March 03, 2011
GSTAAD—From my study’s wide-open, icicle-covered windows, one feels cocooned from the elements, as if in a prison cell but with the doors unlocked. The snows have finally come. The horizons are totally white. Clouds and snowy peaks intermingle in a rhapsody of snow-white, pine-green, and sky-blue.
Thirty-five or so years ago, I took a ski-plane up the Jungfrau, landed on an upward slope, and skied down to Kleine Scheidegg, a vertiginous trip that resulted in one of our fellow skiers getting sick while small avalanches hissed past us. Two people quit halfway down and asked for a chopper to pick them up. One—the mother of my children—was pregnant but unaware of it. Two stayed with the guide: Roman Polanski and yours truly. Roman complained a hell of a lot on the way down, but he’s a strong skier and just the right size for the dangerous terrain. It took us close to three hours, but we arrived safely and looking very green. Our guide was kind and full of praise for our endurance. The only thing I said was that however tough the trip, it beat the “foehn winds” anytime.

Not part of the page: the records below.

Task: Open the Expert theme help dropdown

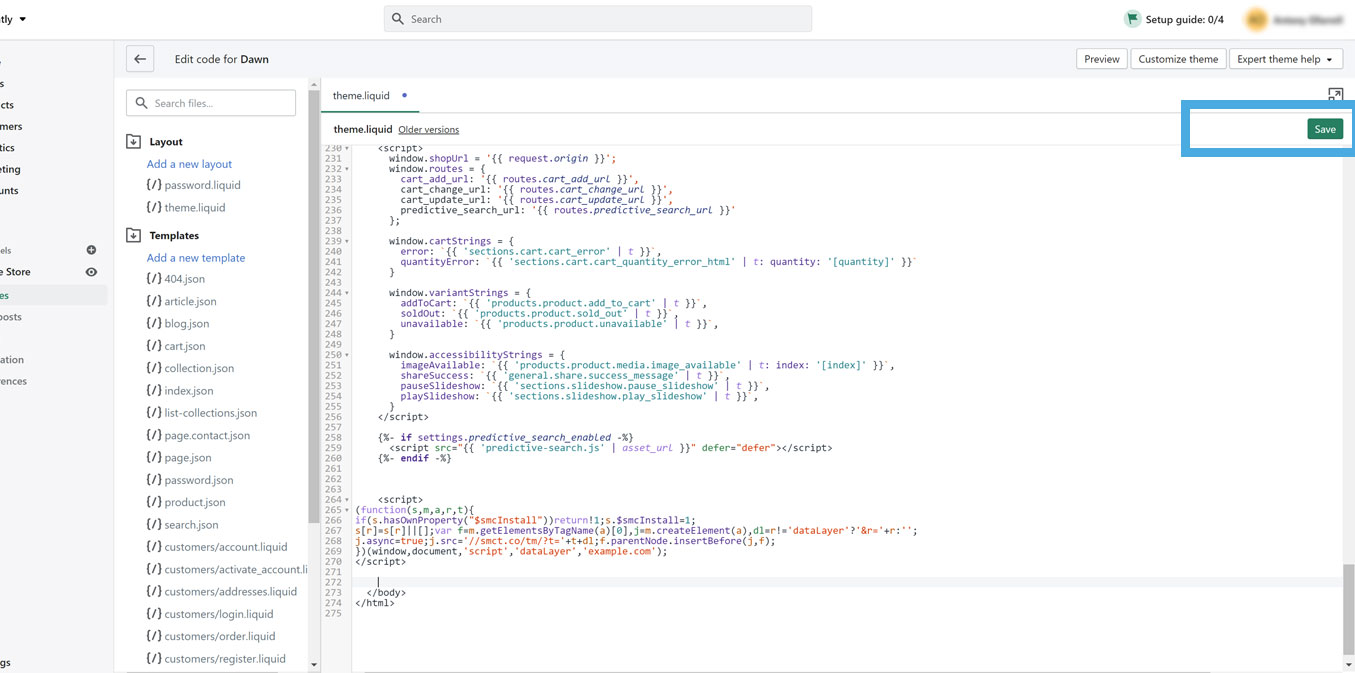Action: click(x=1286, y=58)
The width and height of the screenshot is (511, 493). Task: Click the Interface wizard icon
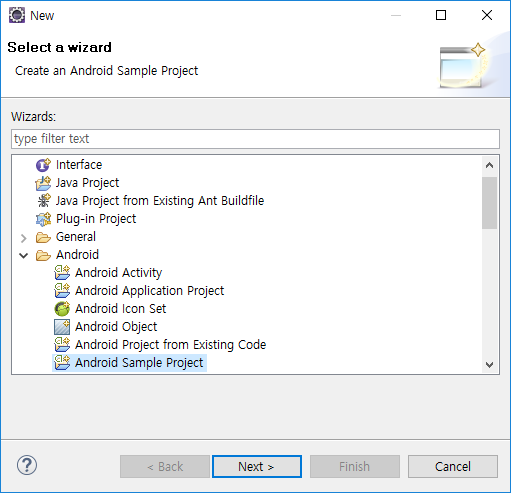43,165
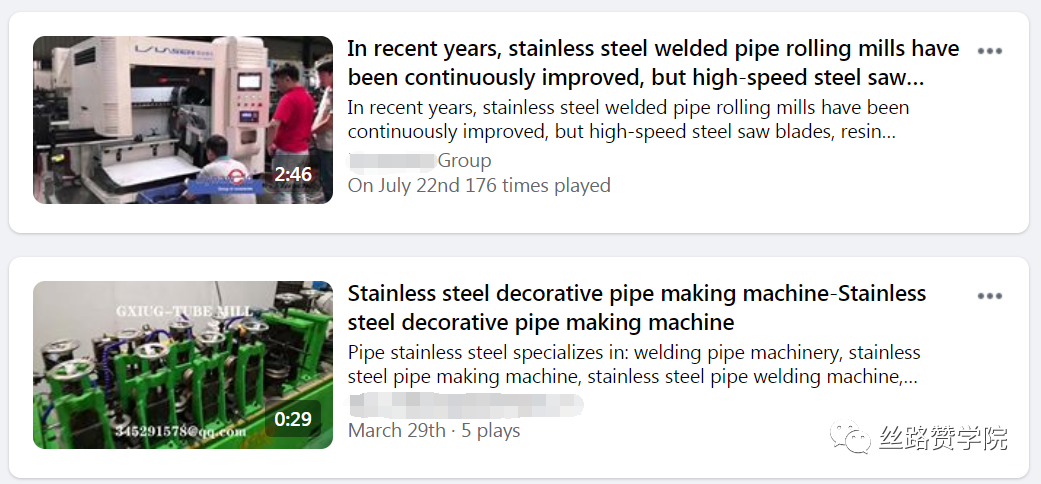This screenshot has width=1041, height=484.
Task: Open the blurred Group page name link
Action: 419,161
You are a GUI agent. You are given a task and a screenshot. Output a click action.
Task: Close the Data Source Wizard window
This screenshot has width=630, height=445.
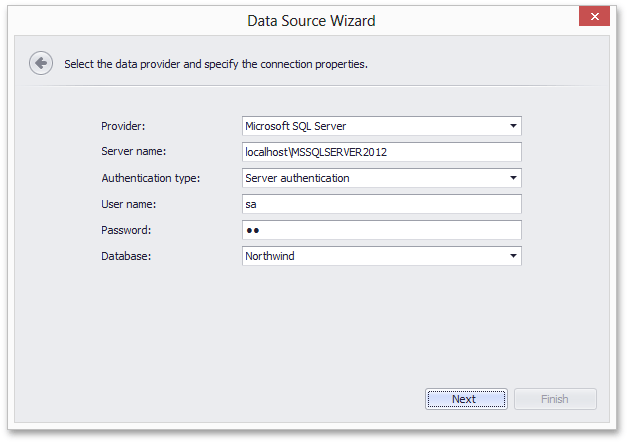click(x=594, y=16)
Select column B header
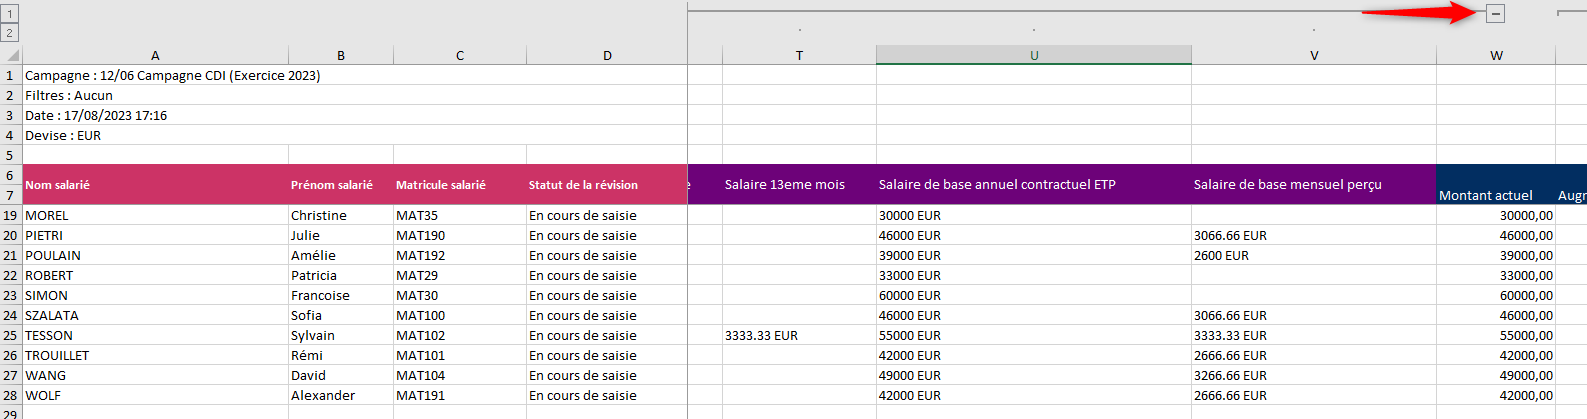 click(x=341, y=56)
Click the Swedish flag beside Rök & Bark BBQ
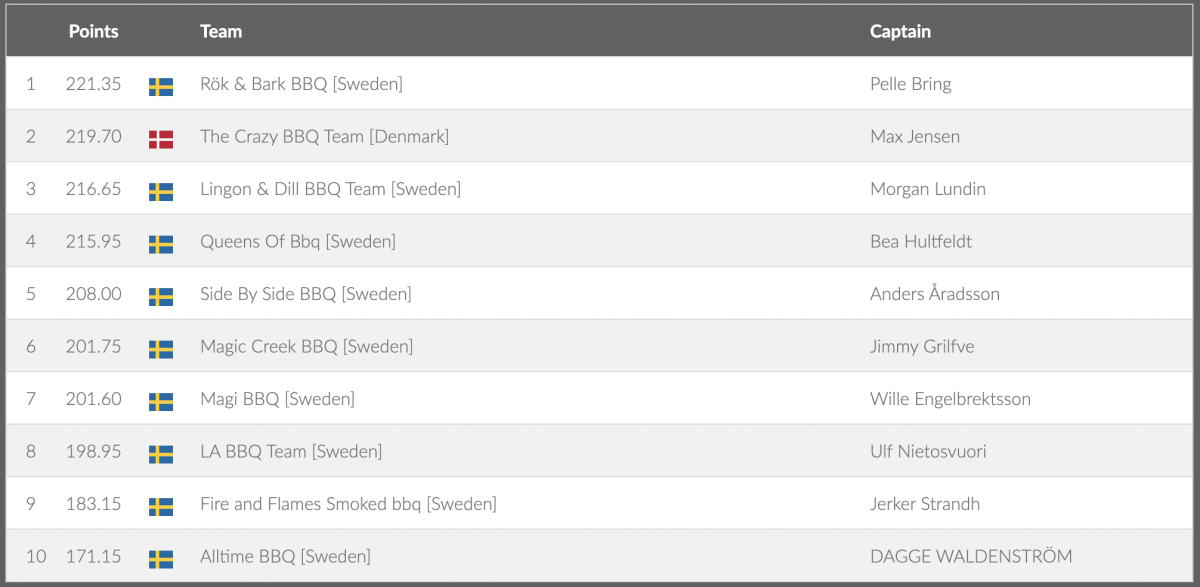The height and width of the screenshot is (587, 1200). coord(161,86)
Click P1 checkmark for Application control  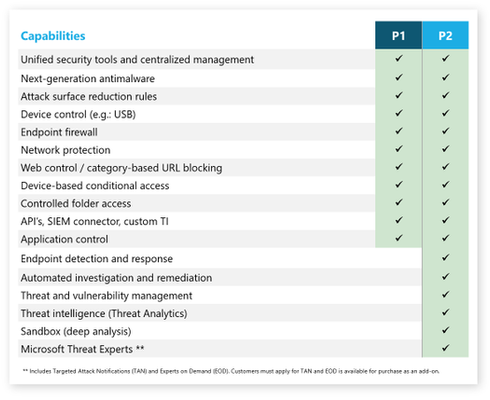pos(399,238)
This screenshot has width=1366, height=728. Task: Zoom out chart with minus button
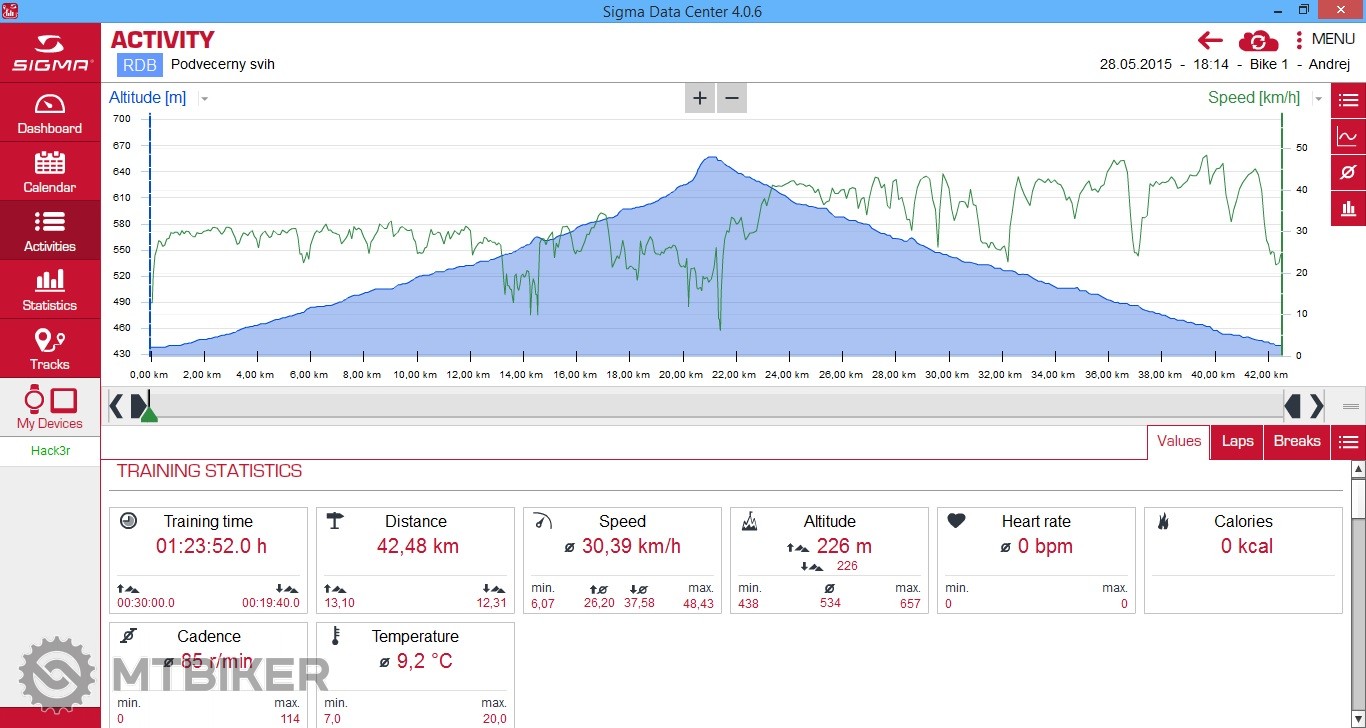732,98
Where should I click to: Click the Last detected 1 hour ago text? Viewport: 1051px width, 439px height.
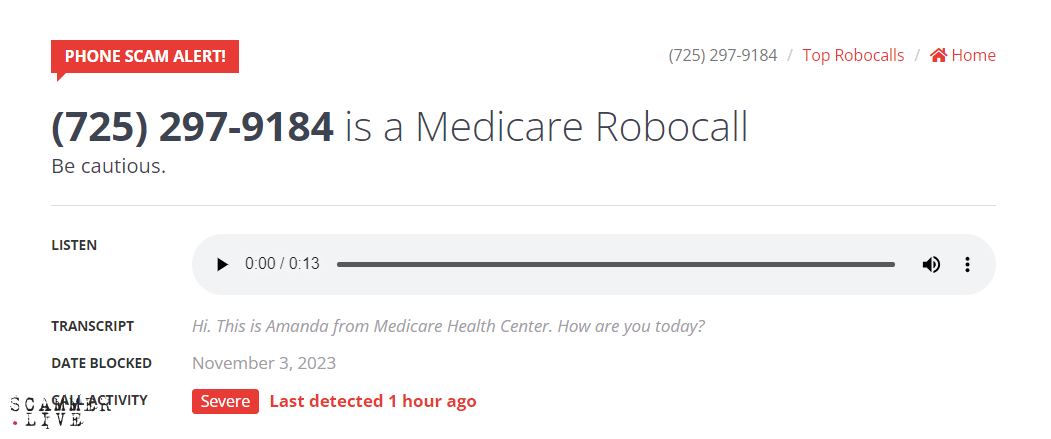(373, 401)
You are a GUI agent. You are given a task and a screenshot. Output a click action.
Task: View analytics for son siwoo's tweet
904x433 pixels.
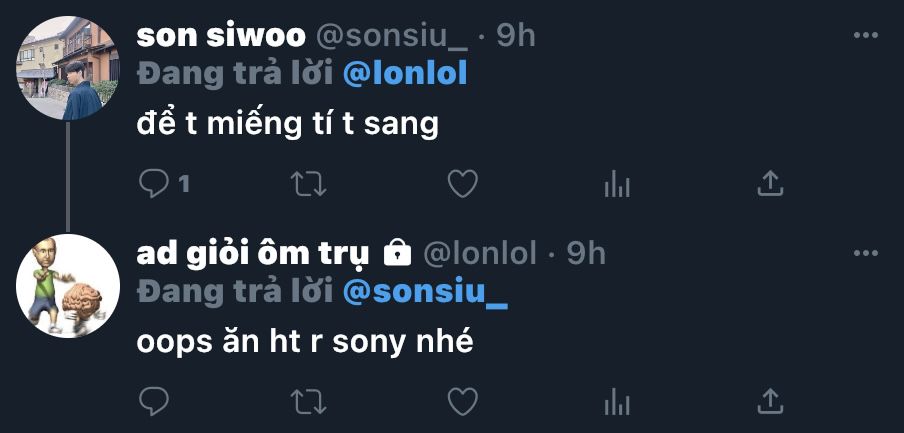[x=616, y=183]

The Bernese Oberland’s foehn winds can generate stunning power. They are said to hold an excess of positive ions that can drive people nuts. The suicide rate goes up accordingly, and it used to be said that the Swiss courts would take the winds into consideration for crimes committed during the foehn period. It is a dry, warm wind that makes one feel achy and bad-tempered, and I suppose it is nature’s revenge for the horrors we inflict on her mountains every day. Mind you, the mountains’ real beauty is from ground level, something available to almost everyone. Yet we still say we “conquered” a mountain once we climbed it. I’ve been looking at the mountain I skied with Polanski so long ago, and it looks a hell of a lot more impressive from the bottom than it did from the top.
Although I still ski downhill, I now prefer cross-country skiing, especially in Lauenen, a tiny village four miles east of here, a place where I will finally end up, as the rich and vulgar keep pouring into Gstaad. All last week I skied cross-country in splendidly cold and piercing conditions, setting out late in the day when the trails are empty and the only sounds come from crows, mountain dogs, and the swishing of my skis as I glide along. It is this Alpine spiritual element that I find wonderful, but one has to be alone.